The redshift argument shifts all line centers to the observed frame before coverage filtering. See Instruments & Spectrum Loading for more on data handling, error scaling, and multi-spectrum fits.


The Prepare → Scale → Build Pipeline

Before running the sampler, three preparation steps are needed:

1. Spectra.prepare()

spectra = Spectra([spectrum], redshift=0.0)
filtered_lines, filtered_cont = spectra.prepare(lc, cc)

This filters out lines and continuum regions not covered by the spectrum’s wavelength range. The result is two new configuration objects containing only the relevant features.

2. Spectra.compute_scales()

spectra.compute_scales(filtered_lines, filtered_cont, error_scale=True)

This performs two tasks:

Flux normalisation. Estimates characteristic flux scales (line_scale, continuum_scale) so that sampler parameters are near unity. This is important for efficient MCMC sampling — parameters spanning many orders of magnitude lead to poor posterior geometry and slow convergence.

Error scaling (when error_scale=True). Spectral reduction pipelines — including NIRSpec’s — often produce error arrays that over/underestimate the true noise. unite can optionally rescale errorbars to mitigate this effect, though it does not currently take into account correlated noise.

3. ModelBuilder.build()

builder = model.ModelBuilder(filtered_lines, filtered_cont, spectra)
model_fn, model_args = builder.build()

Returns a NumPyro model function and a ModelArgs dataclass containing all pre-computed matrices, scales, and data arrays.


User Controls the Sampler

unite does not bundle a fitting loop. The (model_fn, model_args) tuple can be used with:

# NUTS (recommended for well-behaved posteriors)
from numpyro import infer
kernel = infer.NUTS(model_fn)
mcmc = infer.MCMC(kernel, num_warmup=500, num_samples=1000)
mcmc.run(jax.random.PRNGKey(0), model_args)

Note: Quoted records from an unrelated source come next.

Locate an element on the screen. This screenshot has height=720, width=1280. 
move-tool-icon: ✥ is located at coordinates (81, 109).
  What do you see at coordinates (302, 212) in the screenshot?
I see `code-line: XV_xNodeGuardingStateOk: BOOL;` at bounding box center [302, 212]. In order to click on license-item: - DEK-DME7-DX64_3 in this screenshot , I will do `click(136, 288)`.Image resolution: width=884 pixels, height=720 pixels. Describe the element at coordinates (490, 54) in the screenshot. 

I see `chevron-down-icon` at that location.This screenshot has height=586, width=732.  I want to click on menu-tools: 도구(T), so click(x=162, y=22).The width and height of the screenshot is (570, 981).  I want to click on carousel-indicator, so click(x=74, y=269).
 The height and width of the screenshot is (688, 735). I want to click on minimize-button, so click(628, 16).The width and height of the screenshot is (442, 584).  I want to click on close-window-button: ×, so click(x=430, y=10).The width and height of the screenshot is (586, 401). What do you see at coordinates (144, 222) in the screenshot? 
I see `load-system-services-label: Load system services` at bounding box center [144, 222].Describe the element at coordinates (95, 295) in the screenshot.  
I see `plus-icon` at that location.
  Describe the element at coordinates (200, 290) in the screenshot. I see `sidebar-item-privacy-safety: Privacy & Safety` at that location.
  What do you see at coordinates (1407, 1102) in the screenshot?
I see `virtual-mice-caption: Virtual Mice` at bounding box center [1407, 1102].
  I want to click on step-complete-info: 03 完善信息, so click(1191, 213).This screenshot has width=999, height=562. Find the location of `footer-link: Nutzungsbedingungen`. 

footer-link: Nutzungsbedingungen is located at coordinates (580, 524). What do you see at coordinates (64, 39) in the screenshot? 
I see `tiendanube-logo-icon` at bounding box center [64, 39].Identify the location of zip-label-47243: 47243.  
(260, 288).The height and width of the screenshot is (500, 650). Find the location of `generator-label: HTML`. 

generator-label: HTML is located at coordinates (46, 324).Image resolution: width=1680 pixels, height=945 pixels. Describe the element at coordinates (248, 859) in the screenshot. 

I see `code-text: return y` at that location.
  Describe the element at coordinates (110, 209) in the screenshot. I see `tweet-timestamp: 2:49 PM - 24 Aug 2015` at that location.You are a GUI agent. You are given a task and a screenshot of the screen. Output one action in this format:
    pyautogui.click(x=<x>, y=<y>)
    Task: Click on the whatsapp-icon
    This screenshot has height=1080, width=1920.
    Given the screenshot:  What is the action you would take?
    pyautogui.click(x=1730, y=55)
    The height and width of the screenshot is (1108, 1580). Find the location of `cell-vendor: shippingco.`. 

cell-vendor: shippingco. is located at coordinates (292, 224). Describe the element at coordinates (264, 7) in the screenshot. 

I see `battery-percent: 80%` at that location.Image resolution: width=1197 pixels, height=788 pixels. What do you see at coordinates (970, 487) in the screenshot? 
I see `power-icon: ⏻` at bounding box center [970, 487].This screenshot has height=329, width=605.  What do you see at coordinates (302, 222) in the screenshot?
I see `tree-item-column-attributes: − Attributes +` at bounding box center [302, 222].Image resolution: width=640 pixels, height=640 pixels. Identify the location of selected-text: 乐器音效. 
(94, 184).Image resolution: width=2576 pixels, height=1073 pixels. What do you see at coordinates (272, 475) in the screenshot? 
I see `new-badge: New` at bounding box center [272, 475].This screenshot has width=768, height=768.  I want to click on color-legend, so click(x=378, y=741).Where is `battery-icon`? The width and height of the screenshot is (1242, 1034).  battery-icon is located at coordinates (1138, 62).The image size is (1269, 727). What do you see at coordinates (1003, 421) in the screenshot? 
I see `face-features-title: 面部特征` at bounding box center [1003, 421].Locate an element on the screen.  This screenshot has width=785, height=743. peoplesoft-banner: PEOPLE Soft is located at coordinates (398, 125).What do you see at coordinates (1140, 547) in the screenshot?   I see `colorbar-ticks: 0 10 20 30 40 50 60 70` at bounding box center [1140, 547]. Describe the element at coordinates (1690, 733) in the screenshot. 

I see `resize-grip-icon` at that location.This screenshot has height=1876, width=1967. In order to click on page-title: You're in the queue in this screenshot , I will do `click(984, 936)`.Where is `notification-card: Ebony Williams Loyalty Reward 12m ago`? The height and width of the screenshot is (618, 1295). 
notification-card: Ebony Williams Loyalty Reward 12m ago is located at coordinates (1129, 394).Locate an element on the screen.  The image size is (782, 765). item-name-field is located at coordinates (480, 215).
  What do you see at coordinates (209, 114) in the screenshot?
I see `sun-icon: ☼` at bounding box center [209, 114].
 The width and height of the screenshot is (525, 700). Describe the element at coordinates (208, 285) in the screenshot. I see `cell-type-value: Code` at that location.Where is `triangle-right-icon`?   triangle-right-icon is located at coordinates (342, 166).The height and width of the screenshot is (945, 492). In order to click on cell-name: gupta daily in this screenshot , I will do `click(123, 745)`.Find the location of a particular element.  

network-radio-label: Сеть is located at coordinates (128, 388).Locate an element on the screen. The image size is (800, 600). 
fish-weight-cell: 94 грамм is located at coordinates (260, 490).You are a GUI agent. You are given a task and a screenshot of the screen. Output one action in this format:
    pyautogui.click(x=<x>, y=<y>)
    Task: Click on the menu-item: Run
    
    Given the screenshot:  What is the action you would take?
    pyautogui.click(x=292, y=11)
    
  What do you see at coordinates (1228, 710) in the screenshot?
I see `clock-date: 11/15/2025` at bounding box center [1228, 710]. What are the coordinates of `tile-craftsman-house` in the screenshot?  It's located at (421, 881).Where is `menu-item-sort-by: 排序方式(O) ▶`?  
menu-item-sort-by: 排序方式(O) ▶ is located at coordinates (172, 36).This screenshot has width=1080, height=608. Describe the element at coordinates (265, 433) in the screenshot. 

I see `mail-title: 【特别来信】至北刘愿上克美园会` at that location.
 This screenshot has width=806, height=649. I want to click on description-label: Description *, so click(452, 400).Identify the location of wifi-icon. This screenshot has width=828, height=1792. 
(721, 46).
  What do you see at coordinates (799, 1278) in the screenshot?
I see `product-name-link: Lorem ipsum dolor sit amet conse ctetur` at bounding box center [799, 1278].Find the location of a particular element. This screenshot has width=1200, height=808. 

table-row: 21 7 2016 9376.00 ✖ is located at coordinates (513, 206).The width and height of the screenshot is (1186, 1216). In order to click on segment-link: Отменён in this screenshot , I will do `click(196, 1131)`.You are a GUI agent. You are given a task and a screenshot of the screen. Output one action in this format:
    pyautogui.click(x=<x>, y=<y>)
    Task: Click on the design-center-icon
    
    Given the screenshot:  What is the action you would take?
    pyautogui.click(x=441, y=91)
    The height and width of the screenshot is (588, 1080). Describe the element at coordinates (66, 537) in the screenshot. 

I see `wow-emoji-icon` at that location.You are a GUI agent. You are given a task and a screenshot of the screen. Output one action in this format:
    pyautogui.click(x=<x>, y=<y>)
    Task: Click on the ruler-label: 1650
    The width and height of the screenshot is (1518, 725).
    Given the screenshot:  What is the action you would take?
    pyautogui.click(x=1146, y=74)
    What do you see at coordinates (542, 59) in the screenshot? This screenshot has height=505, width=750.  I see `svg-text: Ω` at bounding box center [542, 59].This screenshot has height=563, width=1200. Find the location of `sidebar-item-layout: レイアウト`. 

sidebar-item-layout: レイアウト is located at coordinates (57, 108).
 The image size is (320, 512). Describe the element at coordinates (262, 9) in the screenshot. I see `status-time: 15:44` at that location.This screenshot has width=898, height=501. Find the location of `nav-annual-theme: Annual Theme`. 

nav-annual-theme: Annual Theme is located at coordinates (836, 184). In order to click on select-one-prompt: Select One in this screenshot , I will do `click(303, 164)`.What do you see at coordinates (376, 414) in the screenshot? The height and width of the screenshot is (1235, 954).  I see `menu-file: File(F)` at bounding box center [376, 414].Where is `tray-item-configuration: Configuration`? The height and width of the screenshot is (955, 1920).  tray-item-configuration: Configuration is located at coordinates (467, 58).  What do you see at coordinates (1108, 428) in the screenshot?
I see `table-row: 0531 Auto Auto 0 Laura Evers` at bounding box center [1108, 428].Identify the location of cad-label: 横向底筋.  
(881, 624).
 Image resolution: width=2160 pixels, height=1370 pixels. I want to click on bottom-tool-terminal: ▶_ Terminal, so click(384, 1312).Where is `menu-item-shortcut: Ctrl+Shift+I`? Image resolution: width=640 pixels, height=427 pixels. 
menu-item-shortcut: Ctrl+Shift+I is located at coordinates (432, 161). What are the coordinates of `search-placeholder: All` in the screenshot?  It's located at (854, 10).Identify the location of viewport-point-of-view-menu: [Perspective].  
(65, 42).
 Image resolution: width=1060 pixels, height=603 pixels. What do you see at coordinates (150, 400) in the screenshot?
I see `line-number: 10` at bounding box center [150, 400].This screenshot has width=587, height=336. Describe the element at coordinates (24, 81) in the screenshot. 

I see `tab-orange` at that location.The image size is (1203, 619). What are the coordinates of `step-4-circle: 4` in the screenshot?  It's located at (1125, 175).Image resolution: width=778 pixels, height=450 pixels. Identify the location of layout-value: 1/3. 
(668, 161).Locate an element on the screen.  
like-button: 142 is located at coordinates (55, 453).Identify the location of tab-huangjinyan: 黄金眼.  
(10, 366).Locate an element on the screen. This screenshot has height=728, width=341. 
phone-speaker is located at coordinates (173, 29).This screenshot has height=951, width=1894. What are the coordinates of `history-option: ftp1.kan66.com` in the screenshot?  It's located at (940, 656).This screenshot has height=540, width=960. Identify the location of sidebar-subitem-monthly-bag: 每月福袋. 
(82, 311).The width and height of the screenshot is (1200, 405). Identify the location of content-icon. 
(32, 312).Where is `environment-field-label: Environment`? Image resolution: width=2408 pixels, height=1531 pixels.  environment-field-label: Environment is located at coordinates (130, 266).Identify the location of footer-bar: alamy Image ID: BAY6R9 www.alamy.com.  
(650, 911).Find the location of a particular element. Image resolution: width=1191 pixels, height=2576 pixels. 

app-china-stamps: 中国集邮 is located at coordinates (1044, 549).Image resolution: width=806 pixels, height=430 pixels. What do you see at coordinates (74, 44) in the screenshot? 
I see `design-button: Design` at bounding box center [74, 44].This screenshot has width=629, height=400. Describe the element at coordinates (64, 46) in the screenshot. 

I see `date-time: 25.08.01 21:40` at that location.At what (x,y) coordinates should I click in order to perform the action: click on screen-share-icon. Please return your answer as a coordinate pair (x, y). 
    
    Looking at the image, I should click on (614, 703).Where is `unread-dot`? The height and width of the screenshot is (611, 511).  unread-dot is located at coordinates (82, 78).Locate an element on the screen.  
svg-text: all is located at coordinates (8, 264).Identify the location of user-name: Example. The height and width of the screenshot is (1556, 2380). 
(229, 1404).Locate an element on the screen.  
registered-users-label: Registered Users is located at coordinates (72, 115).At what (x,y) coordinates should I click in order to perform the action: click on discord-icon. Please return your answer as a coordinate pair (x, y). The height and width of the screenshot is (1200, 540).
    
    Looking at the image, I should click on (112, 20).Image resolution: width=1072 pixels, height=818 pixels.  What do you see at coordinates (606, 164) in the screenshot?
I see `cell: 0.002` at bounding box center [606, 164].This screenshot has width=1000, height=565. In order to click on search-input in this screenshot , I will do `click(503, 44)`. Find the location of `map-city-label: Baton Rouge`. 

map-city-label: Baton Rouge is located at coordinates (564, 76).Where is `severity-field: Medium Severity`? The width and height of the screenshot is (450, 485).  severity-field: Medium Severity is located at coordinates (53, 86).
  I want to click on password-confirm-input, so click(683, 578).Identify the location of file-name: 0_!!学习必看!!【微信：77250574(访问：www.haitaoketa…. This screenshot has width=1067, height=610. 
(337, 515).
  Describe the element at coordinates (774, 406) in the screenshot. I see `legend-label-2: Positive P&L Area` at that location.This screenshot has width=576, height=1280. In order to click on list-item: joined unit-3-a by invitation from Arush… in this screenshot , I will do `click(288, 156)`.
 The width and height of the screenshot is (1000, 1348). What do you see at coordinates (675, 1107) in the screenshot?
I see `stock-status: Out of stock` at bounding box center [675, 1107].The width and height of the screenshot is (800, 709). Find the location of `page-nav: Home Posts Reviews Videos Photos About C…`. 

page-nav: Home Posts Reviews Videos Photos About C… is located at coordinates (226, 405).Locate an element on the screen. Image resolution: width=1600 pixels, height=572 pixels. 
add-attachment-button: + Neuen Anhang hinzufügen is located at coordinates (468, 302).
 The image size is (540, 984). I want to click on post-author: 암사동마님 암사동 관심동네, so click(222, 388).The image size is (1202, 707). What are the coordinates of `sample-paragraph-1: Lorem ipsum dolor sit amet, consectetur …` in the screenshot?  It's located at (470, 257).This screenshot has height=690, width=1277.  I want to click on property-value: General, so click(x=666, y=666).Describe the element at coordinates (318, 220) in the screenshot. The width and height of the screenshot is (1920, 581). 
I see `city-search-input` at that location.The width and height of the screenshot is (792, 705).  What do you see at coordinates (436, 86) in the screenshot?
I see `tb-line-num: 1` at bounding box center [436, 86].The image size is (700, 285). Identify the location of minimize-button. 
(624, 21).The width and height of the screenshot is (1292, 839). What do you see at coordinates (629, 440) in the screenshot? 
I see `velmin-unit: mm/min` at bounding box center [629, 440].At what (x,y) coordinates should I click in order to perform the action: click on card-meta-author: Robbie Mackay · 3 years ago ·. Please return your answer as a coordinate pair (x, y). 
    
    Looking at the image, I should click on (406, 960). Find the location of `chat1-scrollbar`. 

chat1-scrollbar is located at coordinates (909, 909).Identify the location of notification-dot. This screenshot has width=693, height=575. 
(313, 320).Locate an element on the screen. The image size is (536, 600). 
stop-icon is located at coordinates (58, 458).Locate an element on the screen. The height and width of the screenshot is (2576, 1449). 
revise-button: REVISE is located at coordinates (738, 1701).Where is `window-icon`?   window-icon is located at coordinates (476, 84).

# SVI (variational inference — faster but approximate)
guide = infer.autoguide.AutoNormal(model_fn)
svi = infer.SVI(model_fn, guide, infer.optim.Adam(0.01), infer.Trace_ELBO())

Configuration Serialization

Every configuration object can be saved to and loaded from YAML:

from unite.config import Configuration

config = Configuration(lines=lc, continuum=cc, dispersers=dc)
config.save('my_fit.yaml')

# Load back — all tokens and sharing relationships are preserved
config2 = Configuration.load('my_fit.yaml')

See Configuration Serialization for the full workflow, YAML format, and sub-configuration serialization.